Tax year: 1 January till 31 December (calendar year)
Cyprus tax residents are taxed on all chargeable income accrued or derived from all sources in Cyprus and abroad. Non-tax residents are only taxed on their income accrued or derived from sources in Cyprus. Certain types of income are subject to SCD
(See article on the taxation of investment income https://shiakas.com/taxation-of-cyprus-investment-income/)
Individuals are tax resident in Cyprus if they spend in Cyprus more than 183 days in any one year. With effect as from 1 January 2017 the “60 day rule” in addition to the “183 day rule” for tax resident individuals of Cyprus was voted on 14/07/2017.

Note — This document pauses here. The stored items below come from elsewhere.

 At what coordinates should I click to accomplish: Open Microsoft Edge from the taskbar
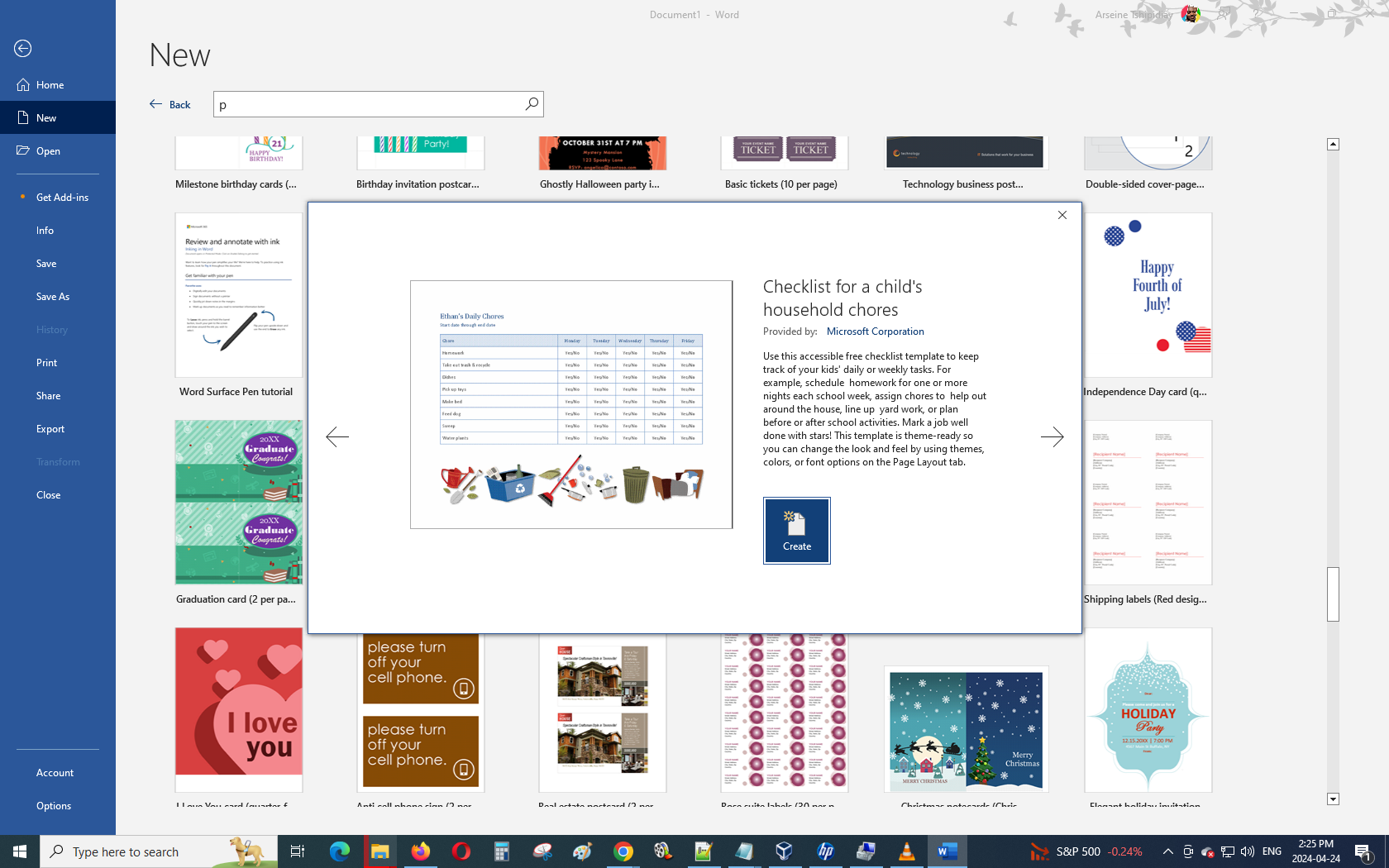pos(339,851)
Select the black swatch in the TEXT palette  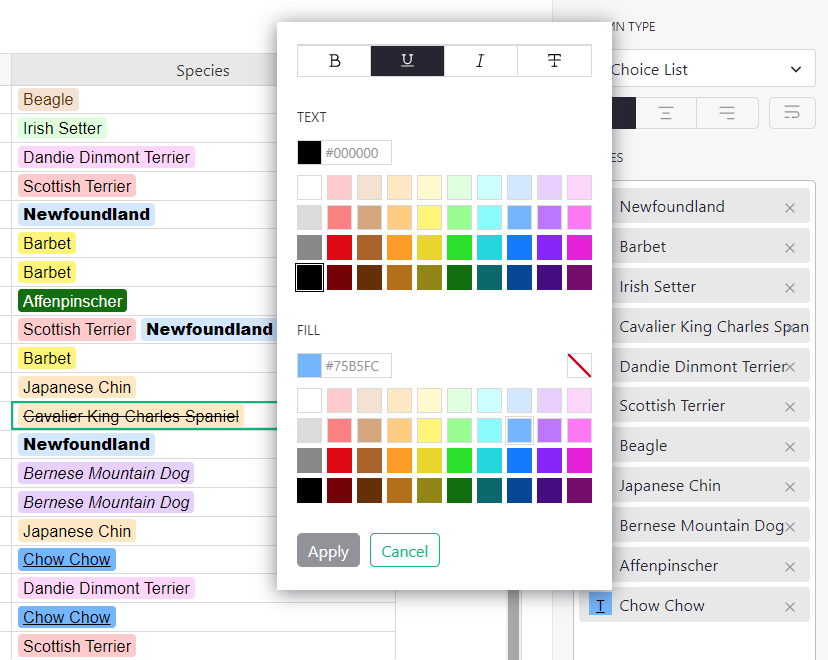pos(309,277)
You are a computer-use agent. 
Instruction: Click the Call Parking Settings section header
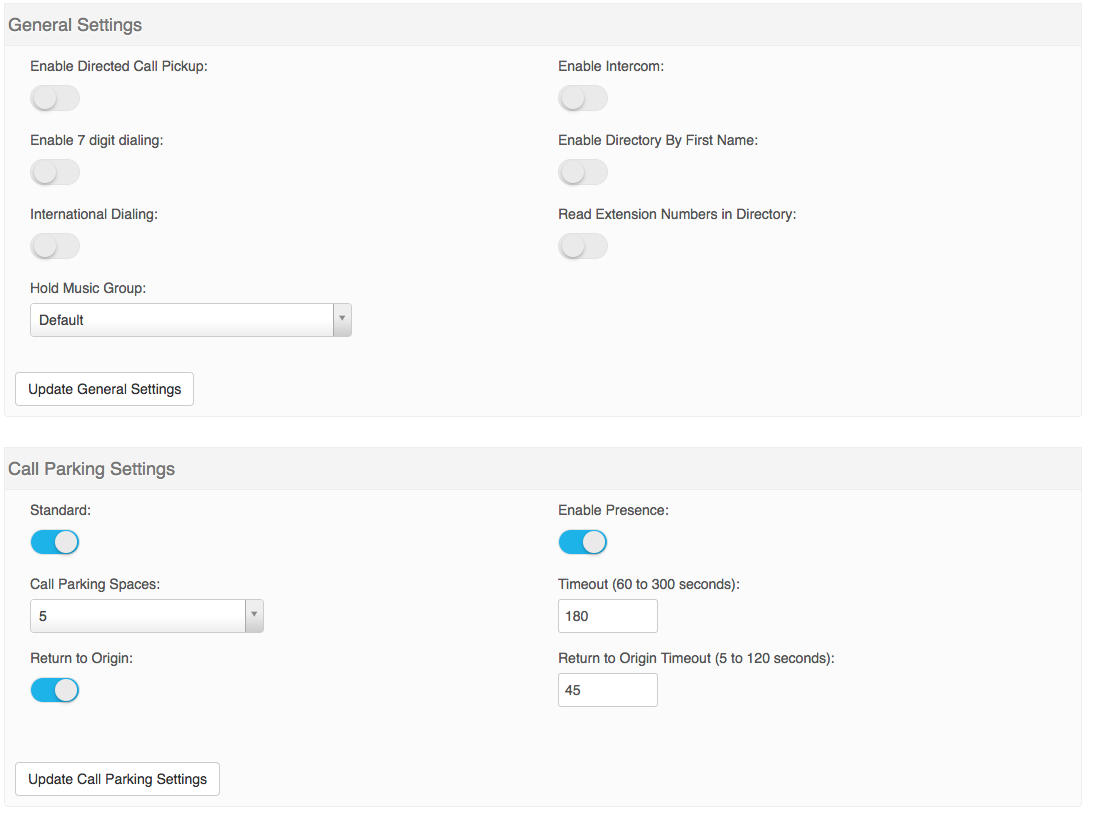[91, 468]

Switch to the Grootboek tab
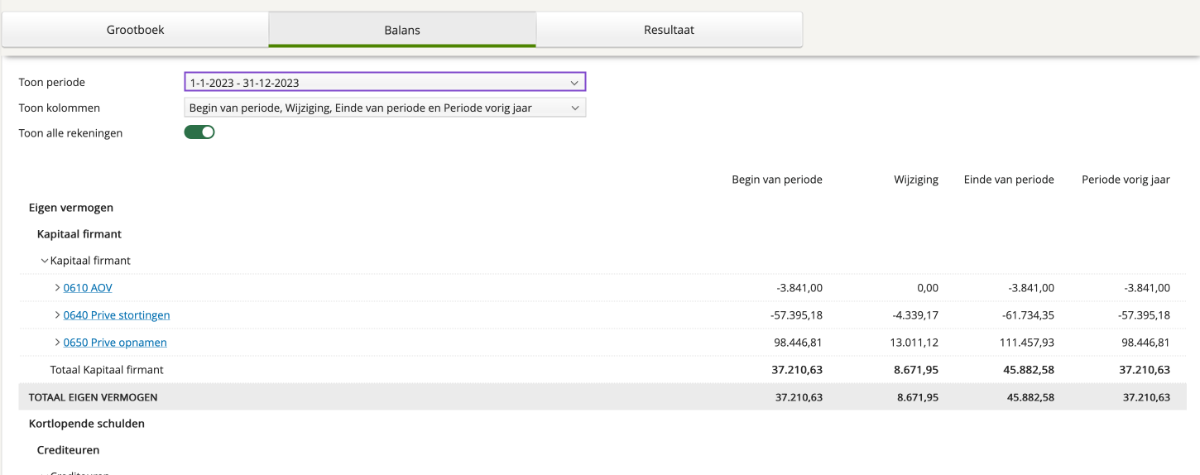click(135, 30)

The “60-day rule” applies to individuals who in the relevant tax year
reside in Cyprus for one or more periods which add up to at least 60 days and
do not reside in any other State for a period exceeding 183 days in aggregate and
are not tax resident of another state and
have other defined Cyprus ties eg the individual must carry out any business in Cyprus and/or be employed in Cyprus and/or hold an office (director) of a company tax resident in Cyprus at any time in the tax
year, provided that such is not terminated before the end of the tax year and
the individual must maintain in the tax year a permanent residential property in Cyprus which is either owned or rented by the individual
Individuals in Cyprus are liable for SCD, if considered "domiciled" in Cyprus. Individuals are domiciled in Cyprus if they have a domicile of origin in Cyprus based on the provisions of the Wills and Succession Law (ie domicile of the father at the time of birth) except in specified cases. Individuals who are resident in Cyprus for at least 17 out of 20 years before the relevant tax year will be deemed to be domiciled in Cyprus (irrespective of domicile of origin and in accordance with the provisions of the Income Tax Law).
Taxable income
Individual income tax is imposed on income from an office or employment, business profits, rental income, overseas and cost of living allowances, bonuses (annual, performance, profit share, etc.), relocation allowances, payments in kind (such as free accommodation or meals, language lessons provided for a spouse, personal company car, and children’s education), stock options and home leave or holidays paid by your employer. Not all your income is taxable, however, as certain exemptions apply.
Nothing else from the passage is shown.